• Fragmento dado:
········

Más allá de estas postura extremas, nadie puede negar la existencia de numerosos actores de origen indígena, o mestizo, que adaptaron las tradiciones históricas de sus comunidades y linajes para presentarlas en litigios jurídicos y negociaciones diplomáticas, o para defender su prestigio y su status social amenazados por los cambios producidos por la integración colonial. Es por ello, que podemos y debemos entender esta interacción como una compleja negociación cosmopolítica entre mundos históricos diferentes (Navarrete 2007a).
Independientemente de la “identidad” étnica o cultural de los actores involucrados en esta negociación, detengámonos a examinar los procedimientos conceptuales realizados por los diferentes actores.
Procedimiento 1: la integración temporal
El primer procedimiento de integración, aplicado desde el propio siglo XVI hasta el presente, consiste en el establecimiento de “relaciones” entre los pasados, presentes y futuros de las diferentes tradiciones históricas. Desde la perspectiva monohistórica, esto consiste en un proceso de normalización espacio-temporal. Esta se logra por medio de la traducción, o conversión, de los cómputos temporales y las referencias espaciales de las historias de los pueblos indígenas a las concepciones espacio-temporales occidentales. Todos los acontecimientos deben poderse anclar en la cuenta única de los años partida de los relatos bíblicos y todos los lugares deben poderse localizar en el espacio universal que estaba siendo construido a la luz de las exploraciones europeas (Navarrete 2014). Esta integración en la cuenta lineal del tiempo cristiano, y luego moderno, y en las coordenadas del espacio racionalizado, sigue siendo considerado a la fecha como condición indispensable para el reconocimiento de la historicidad de los discursos no europeos; cuando resulta imposible, deben ser por fuerza desterrados al terreno de la “mitología” o la “representación cultural”.

········

• Datos proporcionados:
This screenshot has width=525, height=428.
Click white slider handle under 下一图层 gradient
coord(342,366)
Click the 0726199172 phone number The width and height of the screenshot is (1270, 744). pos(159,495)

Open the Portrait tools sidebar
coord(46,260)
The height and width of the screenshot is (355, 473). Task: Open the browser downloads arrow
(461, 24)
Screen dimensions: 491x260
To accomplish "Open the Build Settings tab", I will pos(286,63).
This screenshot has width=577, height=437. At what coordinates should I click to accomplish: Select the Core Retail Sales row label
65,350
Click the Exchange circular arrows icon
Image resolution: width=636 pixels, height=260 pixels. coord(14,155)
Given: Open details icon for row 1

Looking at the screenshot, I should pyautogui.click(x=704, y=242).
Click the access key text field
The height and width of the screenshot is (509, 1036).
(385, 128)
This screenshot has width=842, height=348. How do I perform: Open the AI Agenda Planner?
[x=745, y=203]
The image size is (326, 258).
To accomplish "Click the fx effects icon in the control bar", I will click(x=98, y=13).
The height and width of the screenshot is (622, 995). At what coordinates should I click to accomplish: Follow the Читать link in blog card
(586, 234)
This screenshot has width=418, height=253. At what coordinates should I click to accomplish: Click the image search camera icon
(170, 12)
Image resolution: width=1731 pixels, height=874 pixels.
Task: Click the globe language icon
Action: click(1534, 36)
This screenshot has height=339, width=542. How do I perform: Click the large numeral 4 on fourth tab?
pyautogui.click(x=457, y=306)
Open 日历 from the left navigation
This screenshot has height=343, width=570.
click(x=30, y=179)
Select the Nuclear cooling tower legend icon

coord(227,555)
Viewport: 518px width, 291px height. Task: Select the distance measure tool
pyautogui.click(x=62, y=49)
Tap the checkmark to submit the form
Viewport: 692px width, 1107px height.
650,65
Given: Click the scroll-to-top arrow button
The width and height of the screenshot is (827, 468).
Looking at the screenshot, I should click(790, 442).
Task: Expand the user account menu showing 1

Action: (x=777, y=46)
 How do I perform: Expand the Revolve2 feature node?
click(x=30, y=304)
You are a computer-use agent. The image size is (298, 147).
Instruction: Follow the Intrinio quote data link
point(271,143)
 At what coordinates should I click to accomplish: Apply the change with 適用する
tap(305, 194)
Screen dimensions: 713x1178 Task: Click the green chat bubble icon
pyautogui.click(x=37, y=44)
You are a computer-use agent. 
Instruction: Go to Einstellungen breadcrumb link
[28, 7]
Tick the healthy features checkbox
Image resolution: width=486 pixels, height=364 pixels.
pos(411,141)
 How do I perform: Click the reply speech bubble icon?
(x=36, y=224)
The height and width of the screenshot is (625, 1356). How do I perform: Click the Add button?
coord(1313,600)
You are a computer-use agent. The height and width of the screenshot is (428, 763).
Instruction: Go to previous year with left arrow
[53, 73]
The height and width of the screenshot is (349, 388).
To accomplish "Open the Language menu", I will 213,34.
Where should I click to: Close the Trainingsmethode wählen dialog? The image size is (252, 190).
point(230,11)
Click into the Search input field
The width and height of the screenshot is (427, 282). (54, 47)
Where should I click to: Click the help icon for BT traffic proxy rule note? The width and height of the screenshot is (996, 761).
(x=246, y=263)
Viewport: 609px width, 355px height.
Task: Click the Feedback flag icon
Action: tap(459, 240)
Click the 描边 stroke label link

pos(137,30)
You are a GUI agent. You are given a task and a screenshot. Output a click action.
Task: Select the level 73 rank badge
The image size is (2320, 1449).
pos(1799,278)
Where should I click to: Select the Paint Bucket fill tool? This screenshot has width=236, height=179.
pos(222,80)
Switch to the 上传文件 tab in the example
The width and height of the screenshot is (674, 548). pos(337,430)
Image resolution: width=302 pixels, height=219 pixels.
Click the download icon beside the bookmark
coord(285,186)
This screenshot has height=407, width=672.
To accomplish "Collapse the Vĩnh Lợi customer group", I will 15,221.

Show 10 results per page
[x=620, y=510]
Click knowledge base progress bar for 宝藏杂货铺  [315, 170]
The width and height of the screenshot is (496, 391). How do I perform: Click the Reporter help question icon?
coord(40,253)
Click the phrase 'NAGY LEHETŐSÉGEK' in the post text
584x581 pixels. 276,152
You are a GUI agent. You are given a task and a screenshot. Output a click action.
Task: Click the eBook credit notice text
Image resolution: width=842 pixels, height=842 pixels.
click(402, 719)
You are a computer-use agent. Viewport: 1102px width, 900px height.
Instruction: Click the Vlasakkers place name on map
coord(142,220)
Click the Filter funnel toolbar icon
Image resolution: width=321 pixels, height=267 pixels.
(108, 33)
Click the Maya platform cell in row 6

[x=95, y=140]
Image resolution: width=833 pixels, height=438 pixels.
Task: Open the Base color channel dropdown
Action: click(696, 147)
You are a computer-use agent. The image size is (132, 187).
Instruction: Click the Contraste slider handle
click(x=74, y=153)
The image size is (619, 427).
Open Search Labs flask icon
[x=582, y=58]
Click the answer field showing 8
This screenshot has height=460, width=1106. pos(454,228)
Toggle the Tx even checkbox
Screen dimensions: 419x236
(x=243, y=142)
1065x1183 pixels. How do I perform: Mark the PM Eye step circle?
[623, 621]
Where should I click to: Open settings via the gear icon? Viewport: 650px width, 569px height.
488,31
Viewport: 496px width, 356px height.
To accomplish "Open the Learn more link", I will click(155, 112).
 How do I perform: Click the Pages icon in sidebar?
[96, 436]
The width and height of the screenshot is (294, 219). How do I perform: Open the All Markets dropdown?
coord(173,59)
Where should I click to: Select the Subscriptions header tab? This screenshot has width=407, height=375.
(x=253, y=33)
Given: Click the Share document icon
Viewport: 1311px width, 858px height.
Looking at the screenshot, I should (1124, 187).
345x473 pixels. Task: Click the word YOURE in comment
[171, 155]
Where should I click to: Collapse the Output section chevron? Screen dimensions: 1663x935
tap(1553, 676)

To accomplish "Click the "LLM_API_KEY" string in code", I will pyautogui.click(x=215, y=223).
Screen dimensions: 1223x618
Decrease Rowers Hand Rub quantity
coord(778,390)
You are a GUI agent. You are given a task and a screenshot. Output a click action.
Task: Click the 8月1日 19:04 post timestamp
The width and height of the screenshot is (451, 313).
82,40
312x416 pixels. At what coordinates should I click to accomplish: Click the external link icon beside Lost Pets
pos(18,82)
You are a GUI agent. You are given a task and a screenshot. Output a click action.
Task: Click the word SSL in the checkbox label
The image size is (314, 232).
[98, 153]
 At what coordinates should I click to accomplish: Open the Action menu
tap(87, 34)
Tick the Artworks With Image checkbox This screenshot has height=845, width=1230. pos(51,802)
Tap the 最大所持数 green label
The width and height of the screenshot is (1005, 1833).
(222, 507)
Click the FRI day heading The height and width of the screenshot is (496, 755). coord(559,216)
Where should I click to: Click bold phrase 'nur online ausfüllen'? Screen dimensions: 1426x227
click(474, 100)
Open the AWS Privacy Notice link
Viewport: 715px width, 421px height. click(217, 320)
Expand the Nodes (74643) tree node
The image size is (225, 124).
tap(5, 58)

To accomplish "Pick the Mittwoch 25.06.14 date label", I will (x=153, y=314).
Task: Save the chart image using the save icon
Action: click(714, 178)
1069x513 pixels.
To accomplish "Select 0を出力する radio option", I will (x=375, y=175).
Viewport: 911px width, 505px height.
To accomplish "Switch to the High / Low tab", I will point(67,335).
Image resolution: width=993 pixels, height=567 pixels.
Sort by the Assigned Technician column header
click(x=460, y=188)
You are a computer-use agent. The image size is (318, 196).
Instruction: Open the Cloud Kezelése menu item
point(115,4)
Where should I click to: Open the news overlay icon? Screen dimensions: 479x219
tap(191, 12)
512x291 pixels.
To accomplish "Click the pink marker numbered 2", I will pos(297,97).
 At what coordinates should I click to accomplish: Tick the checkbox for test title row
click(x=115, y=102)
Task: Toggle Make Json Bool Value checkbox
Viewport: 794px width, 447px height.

········

• Su tarea:
Reproduzca literalmente el pasaje del texto sobre las tradiciones históricas indígenas que comienza con "Independientemente de la" y continúa hasta "los diferentes actores.".

• Solución:
Independientemente de la “identidad” étnica o cultural de los actores involucrados en esta negociación, detengámonos a examinar los procedimientos conceptuales realizados por los diferentes actores.